[ExI] most famous exi poster

spike spike66 at att.net
Wed Sep 7 23:11:47 UTC 2016



-----Original Message-----
From: extropy-chat [mailto:extropy-chat-bounces at lists.extropy.org] On Behalf
Of spike
Sent: Wednesday, September 07, 2016 12:39 PM
To: 'ExI chat list' <extropy-chat at lists.extropy.org>
Subject: Re: [ExI] most famous exi poster


>... On Behalf Of Giulio Prisco
Subject: Re: [ExI] most famous exi poster

>>...Didn't Julian Assange post to the list a few times in the 90s?

>...Ja.  He got in a big quarrel with a guy and the moderator at the time
asked them to take it offlist, so Eugen did his magic and about a dozen of
us went and pummeled each other privately.  Wei Dai was part of that I
think...spike
_______________________________________________

I really got to pondering this, and now I think this discussion wasn't 20
yrs ago but more like about 15.  Reasoning: we talked about this at Extro3
and Extro4, but I think the main discussion was after Extro4, which was in
summer of 1999, and the discussions started there went on for a couple
years.  I now think most of that offlist discussion happened between summer
1999 and about sometime in 2001.

At Extro4 Harvey Newstrom gave a most interesting talk on data security
(that man foresaw everything that is happening today.)  We had a big party
over at my house afterwards the next day (all day.)  Harvey and some others
came over and we were debating privacy rights vs data security and all that,
a big debate on whether steganography can be detected, one rare debate in
which eventually we figured out the answer: it may or may not be detectable,
but isn't if you settle for low bandwidth communications, and cannot be
broken if you use one-time pads.

In retrospect with regard to what we have learned in the last 17 years, a
stunning irony is just now slapping me across the face.  Harvey Newstrom
(who is the real expert on these matters) explained to us that it is legal
to use encryption in email.  But if you do it, you start getting attention
from the authorities, who want to know what you are up to.  You can convince
them of course that you are in with a bunch of data geeks and you do this
sorta thing for fun, but likely they will watch you.

The irony of it all is that allll Mrs. Clinton needed to do if she wanted to
have a private server, aaaaallll she needed to do, since she had a computer
geek working for her, all she needed to do... is encrypt her messages!
That's all!  Then we wouldn't have had to worry about hackers this and that,
because all the hackers could get would be a haystack of bits.  Use Public
Key Encryption, boom, everything safe, no risk of compromising national
security, no risk of yoga routines falling into government hands, done.

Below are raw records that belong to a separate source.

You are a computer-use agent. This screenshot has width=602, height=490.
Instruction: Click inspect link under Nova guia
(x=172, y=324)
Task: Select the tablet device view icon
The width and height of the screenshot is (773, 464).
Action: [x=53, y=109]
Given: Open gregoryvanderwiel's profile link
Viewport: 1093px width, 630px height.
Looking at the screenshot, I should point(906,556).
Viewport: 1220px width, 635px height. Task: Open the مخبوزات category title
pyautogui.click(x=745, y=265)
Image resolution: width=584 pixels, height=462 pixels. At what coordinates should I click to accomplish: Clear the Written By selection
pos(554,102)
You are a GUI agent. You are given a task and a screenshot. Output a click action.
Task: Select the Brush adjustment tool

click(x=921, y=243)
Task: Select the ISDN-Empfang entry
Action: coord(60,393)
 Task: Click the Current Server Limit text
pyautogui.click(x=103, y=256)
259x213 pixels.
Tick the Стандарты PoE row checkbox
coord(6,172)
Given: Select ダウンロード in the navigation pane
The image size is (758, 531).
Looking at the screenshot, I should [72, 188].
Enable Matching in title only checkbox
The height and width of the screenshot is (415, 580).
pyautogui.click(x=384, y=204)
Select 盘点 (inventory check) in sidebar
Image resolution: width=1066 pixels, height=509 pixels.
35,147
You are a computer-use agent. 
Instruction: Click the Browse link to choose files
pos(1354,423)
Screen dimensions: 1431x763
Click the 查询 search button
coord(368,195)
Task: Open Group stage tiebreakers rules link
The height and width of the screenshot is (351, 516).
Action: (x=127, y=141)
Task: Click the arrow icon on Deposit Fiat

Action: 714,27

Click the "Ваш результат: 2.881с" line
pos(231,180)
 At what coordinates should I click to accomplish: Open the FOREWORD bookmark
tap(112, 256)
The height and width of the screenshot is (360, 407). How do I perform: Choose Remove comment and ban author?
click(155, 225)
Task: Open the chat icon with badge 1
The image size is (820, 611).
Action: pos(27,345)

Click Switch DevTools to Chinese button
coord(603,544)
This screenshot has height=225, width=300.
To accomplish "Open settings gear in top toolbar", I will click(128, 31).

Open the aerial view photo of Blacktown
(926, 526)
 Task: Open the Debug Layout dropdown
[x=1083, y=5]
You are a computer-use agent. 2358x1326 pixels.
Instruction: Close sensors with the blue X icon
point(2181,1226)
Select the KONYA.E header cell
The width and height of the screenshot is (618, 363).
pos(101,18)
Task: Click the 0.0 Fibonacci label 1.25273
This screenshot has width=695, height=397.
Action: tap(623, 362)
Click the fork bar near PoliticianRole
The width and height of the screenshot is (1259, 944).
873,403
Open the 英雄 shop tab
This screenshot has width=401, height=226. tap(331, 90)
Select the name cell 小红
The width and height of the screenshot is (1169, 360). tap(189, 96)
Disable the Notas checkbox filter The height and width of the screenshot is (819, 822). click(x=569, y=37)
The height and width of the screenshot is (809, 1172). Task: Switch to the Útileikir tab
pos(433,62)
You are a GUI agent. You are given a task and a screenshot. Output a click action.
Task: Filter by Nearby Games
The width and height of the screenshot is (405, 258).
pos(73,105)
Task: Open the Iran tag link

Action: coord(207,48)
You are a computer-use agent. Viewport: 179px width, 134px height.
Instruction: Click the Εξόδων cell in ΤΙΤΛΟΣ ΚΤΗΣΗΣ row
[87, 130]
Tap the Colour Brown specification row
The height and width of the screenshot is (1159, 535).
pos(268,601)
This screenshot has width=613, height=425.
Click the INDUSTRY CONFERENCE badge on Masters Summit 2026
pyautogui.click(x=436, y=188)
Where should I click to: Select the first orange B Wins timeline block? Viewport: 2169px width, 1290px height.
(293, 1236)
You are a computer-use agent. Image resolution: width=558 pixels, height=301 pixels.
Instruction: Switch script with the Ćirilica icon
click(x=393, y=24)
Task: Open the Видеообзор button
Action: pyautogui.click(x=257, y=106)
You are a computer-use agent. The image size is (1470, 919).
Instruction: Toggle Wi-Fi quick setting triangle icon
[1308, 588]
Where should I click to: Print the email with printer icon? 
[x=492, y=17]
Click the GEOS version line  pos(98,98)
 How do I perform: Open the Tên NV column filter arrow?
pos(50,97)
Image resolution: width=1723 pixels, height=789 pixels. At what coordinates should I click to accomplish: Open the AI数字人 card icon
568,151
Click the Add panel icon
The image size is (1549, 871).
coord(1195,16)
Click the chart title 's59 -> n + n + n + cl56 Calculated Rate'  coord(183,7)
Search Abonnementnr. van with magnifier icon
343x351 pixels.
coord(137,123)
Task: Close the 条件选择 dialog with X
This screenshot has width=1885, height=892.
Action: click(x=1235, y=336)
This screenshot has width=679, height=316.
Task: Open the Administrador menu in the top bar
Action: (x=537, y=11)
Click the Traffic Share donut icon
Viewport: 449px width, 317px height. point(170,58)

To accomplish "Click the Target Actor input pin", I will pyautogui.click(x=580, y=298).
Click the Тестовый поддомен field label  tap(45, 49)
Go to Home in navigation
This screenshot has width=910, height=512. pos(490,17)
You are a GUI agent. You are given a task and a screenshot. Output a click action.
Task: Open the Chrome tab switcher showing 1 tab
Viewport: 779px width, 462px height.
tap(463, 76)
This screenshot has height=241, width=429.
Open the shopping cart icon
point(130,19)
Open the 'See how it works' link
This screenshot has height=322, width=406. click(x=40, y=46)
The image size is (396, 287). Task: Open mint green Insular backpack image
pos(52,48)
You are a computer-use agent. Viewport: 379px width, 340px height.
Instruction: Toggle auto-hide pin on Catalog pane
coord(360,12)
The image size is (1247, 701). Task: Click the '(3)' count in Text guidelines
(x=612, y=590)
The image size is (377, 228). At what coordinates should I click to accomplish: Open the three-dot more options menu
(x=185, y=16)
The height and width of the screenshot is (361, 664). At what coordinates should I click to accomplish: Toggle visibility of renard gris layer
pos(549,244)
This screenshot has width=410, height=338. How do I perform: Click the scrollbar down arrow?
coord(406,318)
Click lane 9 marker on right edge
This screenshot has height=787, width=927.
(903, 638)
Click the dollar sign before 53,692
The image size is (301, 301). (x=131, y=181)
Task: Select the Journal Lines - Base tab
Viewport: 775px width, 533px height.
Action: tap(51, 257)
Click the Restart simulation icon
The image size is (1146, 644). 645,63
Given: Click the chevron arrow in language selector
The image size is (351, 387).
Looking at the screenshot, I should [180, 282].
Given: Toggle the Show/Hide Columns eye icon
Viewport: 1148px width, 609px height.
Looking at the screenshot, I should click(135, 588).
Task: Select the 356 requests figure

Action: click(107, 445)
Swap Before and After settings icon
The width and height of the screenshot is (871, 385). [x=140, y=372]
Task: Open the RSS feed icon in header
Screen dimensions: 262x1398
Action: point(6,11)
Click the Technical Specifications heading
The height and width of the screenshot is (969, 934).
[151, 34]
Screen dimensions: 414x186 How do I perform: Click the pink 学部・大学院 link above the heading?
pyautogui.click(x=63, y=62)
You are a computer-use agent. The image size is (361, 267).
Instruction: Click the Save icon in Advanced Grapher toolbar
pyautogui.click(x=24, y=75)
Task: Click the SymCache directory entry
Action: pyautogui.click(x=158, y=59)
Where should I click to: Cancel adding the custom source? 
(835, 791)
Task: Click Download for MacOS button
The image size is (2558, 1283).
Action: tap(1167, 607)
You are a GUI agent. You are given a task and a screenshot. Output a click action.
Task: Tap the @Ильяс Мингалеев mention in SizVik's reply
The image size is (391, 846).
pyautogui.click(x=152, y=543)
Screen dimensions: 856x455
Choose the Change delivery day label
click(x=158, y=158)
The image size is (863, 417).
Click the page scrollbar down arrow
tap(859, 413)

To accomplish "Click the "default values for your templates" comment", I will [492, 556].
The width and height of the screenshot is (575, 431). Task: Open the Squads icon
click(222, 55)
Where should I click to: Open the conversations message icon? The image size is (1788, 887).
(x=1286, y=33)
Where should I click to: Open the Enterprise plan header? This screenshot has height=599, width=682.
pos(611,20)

However... had she done that... the feds would have spotted it.  Harvey
explained why, using the computer science version of the thermal engineer's
entropy.  The feds have ways of detecting high-entropy bitstreams.  They
find out who is sending out white noise, and why.  Had Mrs. Clinton arranged
to encrypt the yoga, the feds would have detected it.  They would have found
out about the server arrangement back in 2008, asked the obvious question:
if you want to keep these messages secure, why don't you just use your dot
gov account?  That one already uses strong encryption.

The contents of the email would be safe there.  However... had she used that
account, it would be automatically archived and she would not have the
option of BleachBitting the yoga to where even god can't read it.  Had she
used strong encryption on her server, the feds would come snooping and
asking why.  So... she not only put information marked classified when sent
and received on a private unsecured server, but left it unencrypted.

And this is all those evil commies fault?  Sheesh.